Our method requires three additional hyper-parameters to be optimized for the combined loss function. We utilized Bayesian Optimization, implemented via BoTorch55 on the Adaptive Experimentation Platform56, to tune these parameters. Specifically, we kept the hyper-parameters for EfficientNet-B5 and AdamW Optimizer57 at their recommended settings and focused the optimization process on our method’s hyper-parameters. Details of the optimization procedure and the optimal hyper-parameters identified are provided in Appendix. We fine-tuned all model variants on our dataset, adjusting weights of all the layers to optimize performance using appropriate loss functions and the optimal parameters identified.

Metrics

Our choice of evaluation metrics was guided by the recent ‘Metrics Reloaded’ framework from58. This framework recommends a problem driven approach that enhances the user-centric application of the model. Based on to this framework, we have a combination of metrics for image-level classification (classifying the image into one of 16 classes) and object localization (network’s attention on the lesion area). We chose the following metrics for image-level classification: (i) per-class balanced accuracy (BA), (ii) per-class brier score (BS), and (iii) ROC-One-vs-Rest AUC (AUC).
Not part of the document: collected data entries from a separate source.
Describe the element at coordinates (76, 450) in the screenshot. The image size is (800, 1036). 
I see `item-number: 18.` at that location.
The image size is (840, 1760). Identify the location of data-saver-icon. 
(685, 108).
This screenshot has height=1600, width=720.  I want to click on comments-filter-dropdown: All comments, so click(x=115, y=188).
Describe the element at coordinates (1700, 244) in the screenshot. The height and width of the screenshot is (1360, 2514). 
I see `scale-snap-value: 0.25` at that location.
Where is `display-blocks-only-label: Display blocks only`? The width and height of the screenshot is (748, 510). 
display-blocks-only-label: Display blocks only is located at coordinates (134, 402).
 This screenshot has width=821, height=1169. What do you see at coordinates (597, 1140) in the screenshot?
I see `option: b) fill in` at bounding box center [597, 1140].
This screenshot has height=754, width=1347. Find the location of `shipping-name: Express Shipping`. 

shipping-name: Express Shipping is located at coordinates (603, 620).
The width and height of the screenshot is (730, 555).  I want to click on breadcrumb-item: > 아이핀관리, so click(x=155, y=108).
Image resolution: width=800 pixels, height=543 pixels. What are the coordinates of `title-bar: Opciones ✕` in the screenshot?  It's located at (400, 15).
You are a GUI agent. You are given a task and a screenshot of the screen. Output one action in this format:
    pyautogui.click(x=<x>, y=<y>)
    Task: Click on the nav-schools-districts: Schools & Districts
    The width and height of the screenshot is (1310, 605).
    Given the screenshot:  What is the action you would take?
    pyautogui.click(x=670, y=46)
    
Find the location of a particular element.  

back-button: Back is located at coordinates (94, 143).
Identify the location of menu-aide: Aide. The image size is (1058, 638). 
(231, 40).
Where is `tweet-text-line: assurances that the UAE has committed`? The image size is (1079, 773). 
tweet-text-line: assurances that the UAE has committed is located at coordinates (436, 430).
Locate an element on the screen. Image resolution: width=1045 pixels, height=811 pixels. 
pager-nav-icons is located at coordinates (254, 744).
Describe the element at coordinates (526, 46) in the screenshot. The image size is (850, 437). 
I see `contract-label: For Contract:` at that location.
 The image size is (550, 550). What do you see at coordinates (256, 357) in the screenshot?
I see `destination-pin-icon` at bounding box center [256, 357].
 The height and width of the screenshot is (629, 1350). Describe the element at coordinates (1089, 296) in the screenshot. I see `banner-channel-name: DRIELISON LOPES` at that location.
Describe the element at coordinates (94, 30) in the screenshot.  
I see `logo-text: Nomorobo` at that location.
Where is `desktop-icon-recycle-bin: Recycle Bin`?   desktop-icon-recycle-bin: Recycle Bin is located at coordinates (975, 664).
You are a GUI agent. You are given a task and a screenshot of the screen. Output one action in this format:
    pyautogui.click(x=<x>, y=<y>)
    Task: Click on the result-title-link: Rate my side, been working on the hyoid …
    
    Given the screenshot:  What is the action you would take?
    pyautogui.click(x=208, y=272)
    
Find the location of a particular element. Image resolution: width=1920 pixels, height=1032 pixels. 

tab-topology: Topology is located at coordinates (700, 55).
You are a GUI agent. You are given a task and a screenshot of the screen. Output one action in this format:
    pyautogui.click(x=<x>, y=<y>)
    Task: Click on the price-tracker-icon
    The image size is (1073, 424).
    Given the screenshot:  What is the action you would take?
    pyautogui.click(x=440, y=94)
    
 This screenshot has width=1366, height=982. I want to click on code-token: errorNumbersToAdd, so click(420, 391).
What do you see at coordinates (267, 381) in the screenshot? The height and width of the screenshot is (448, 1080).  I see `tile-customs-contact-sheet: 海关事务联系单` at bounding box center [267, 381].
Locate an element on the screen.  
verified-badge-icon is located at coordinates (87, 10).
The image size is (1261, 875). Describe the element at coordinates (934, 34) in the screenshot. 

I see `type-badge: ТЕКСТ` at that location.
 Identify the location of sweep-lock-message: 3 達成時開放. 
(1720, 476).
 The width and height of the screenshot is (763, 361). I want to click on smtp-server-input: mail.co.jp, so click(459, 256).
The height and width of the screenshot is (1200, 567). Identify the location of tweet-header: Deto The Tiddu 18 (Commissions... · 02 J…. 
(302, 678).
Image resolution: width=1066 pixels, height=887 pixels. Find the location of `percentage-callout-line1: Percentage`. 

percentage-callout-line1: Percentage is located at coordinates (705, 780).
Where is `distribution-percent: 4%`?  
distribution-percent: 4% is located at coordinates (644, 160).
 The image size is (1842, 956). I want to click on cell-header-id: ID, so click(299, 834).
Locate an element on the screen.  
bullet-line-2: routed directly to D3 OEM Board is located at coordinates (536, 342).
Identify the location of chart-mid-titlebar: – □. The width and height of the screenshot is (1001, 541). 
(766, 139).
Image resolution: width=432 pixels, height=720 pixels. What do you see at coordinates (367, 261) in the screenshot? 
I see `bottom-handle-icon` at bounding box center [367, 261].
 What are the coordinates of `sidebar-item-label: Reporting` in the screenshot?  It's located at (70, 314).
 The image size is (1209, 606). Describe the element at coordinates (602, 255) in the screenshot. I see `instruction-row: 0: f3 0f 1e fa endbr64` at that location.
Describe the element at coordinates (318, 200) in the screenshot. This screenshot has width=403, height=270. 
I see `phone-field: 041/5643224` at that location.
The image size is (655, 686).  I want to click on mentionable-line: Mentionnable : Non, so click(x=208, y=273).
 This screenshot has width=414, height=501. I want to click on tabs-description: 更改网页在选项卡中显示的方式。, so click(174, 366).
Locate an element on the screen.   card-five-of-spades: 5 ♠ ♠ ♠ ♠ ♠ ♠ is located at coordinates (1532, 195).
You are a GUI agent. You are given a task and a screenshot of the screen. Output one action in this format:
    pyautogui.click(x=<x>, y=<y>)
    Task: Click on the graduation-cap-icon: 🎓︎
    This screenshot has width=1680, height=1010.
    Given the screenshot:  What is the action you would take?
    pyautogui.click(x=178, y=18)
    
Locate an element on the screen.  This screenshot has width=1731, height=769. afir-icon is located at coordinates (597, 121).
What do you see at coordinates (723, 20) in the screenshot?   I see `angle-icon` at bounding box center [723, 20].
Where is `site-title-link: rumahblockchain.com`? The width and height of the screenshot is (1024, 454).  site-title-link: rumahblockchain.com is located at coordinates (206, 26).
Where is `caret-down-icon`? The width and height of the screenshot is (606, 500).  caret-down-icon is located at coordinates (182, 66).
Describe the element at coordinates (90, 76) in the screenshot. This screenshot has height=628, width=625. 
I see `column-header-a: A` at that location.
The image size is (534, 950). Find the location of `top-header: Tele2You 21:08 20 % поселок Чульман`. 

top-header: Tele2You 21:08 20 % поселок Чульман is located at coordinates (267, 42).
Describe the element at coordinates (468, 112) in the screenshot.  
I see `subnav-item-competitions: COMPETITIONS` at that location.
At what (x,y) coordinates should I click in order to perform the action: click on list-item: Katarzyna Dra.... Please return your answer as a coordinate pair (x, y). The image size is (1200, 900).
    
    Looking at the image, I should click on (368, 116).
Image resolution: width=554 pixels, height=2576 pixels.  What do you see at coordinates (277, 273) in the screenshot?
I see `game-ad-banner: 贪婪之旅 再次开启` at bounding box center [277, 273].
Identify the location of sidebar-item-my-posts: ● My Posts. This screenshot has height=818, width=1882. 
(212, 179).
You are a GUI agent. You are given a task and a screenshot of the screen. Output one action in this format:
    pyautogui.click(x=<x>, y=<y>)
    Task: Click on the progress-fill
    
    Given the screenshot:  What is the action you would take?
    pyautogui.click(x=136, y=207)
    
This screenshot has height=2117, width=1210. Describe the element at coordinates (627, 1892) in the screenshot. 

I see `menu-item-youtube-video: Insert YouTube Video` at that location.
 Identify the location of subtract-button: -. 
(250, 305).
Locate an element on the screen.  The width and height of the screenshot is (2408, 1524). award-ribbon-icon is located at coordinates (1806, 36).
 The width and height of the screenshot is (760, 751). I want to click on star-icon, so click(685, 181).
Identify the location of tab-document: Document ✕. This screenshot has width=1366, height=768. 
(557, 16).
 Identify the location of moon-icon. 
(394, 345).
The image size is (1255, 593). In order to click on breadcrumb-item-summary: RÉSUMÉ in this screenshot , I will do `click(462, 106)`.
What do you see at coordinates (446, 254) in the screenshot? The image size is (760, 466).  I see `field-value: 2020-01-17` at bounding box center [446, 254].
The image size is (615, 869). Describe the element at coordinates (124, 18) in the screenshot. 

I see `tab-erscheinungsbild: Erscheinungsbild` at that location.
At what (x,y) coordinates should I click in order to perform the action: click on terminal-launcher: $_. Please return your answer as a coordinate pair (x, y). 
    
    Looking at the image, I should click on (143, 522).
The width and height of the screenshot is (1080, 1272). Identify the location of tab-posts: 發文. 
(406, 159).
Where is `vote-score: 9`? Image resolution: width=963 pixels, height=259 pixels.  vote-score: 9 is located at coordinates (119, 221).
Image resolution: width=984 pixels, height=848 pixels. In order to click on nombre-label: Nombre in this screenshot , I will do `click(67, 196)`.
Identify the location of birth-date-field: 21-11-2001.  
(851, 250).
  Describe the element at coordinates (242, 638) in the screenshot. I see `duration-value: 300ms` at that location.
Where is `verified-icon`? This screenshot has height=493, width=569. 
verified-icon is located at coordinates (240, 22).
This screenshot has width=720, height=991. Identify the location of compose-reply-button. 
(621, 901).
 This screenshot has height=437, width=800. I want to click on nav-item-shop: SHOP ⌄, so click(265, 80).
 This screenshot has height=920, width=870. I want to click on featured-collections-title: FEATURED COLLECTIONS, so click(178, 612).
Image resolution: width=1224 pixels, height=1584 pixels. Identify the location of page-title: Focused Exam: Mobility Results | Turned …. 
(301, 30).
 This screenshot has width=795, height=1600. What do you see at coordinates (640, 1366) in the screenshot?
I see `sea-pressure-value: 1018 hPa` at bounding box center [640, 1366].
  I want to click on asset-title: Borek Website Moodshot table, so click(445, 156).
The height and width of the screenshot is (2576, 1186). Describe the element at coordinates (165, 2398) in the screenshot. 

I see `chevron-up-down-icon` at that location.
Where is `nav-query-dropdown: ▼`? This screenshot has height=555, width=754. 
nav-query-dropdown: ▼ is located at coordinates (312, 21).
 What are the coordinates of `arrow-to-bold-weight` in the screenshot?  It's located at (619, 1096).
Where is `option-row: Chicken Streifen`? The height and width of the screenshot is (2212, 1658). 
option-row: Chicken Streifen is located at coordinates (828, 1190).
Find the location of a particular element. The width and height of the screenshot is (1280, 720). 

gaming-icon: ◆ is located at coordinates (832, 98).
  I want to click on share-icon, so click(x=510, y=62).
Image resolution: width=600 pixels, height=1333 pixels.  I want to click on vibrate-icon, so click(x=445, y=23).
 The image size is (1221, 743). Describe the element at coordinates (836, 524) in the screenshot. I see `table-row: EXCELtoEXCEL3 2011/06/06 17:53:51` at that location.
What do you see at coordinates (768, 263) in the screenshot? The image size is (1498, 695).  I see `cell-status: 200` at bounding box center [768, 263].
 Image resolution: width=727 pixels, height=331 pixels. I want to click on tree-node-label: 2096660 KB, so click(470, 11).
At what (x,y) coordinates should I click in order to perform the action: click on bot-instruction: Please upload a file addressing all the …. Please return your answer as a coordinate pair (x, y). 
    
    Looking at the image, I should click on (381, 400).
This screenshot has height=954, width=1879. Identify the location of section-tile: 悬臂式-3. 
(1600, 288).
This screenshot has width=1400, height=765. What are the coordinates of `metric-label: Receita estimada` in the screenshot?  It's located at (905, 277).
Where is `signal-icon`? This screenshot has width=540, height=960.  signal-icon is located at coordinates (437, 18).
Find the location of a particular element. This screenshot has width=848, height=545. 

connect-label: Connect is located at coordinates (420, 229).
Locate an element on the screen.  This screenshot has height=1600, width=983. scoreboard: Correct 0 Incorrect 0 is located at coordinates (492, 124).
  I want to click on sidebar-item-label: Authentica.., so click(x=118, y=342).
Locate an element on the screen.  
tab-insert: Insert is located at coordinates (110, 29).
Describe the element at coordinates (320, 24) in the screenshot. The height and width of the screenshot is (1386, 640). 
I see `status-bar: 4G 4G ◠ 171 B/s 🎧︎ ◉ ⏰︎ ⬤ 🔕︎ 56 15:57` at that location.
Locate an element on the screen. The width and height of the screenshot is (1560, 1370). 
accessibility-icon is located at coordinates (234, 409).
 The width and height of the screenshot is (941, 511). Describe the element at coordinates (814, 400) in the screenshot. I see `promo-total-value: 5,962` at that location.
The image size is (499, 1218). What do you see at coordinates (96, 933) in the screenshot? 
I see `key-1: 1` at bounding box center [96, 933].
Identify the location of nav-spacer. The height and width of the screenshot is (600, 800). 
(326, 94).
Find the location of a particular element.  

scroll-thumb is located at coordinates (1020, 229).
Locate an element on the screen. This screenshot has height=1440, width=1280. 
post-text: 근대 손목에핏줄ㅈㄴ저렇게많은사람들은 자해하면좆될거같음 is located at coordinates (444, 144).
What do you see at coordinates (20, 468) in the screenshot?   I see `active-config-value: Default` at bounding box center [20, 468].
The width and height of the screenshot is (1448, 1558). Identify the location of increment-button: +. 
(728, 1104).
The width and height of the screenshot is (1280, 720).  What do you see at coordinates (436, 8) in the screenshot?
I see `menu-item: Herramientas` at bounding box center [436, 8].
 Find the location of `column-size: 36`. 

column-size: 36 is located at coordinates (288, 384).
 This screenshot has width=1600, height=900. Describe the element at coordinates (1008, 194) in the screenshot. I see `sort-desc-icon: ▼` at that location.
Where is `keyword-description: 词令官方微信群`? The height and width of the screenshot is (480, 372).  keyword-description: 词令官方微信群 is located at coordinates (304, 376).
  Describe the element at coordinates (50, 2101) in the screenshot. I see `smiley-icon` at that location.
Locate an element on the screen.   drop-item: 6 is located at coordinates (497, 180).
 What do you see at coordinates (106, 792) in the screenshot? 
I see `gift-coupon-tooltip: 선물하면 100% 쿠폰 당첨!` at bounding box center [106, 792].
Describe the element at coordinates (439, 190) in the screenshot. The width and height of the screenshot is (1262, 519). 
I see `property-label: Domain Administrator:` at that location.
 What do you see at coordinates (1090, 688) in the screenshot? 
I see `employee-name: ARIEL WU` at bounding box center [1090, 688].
To assess the interpretability of the generated attention maps, we utilized recommended segmentation metrics: (i) Intersection over Union (IoU), and (ii) Dice-Sørensen coefficient (DSC). These metrics collectively ensure a comprehensive evaluation of our model’s performance and interpretability.

Mitigating dataset bias

To evaluate our method’s ability to mitigate dataset bias, we conducted two ablation studies focusing on True Zero and Data Zero combinations. First, we quantified the implausible lesion predictions made by each model. A prediction is considered implausible if the predicted lesion type, given the ground truth anatomical site, contradicts established anatomical norms (Fig. 4b).

Second, we introduced a category of Data Zero combination by removing a specific combination of anatomical site and oral lesion type from the training dataset (specifically, Mucocele lesions occurring on outer-lip). We then retrained all model variants from scratch on this modified dataset. The subsequent evaluation focused exclusively on the models’ performance on this particular lesion type. The rationale behind this approach is that if a model is influenced by dataset bias, its performance would deteriorate when encountering certain lesion types in anatomical locations it hasn’t been trained on. By conducting these studies, we aimed to assess the robustness of our models and their ability to generalize beyond the biases inherent in the training data.